(Word and item position data)
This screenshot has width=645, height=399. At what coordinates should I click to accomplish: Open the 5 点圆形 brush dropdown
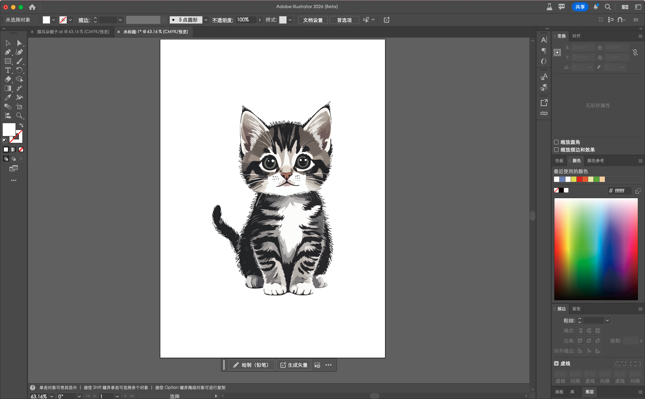coord(206,20)
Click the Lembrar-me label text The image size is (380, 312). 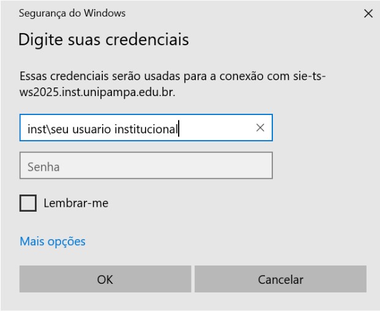pyautogui.click(x=76, y=203)
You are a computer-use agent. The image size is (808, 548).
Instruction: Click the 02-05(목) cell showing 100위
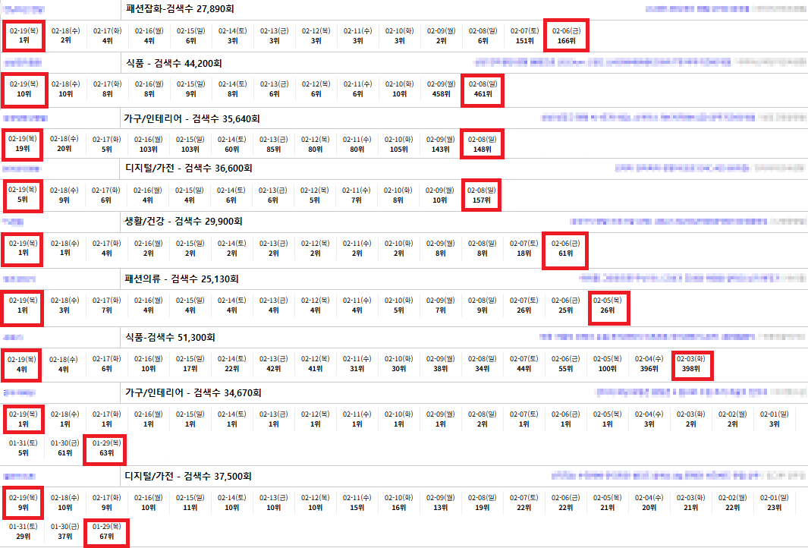coord(607,364)
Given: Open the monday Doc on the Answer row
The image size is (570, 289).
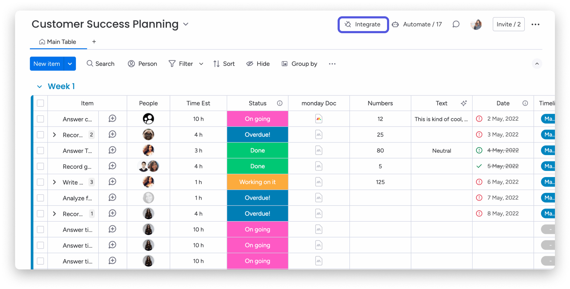Looking at the screenshot, I should pyautogui.click(x=319, y=119).
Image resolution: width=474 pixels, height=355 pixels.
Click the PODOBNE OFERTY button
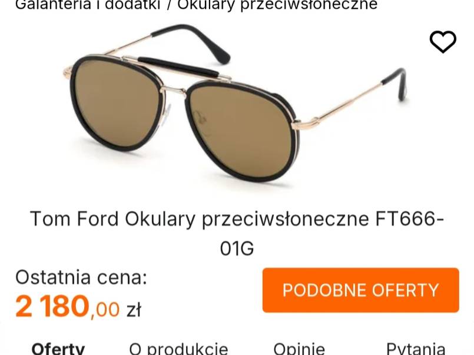(x=360, y=290)
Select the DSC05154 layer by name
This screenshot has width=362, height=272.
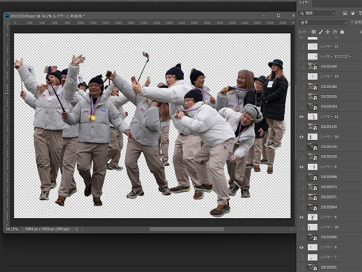tap(329, 107)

■ Task goal:
Tally the lines of the entries above that contain the word "This", and give only that number.

■ Correct response:
2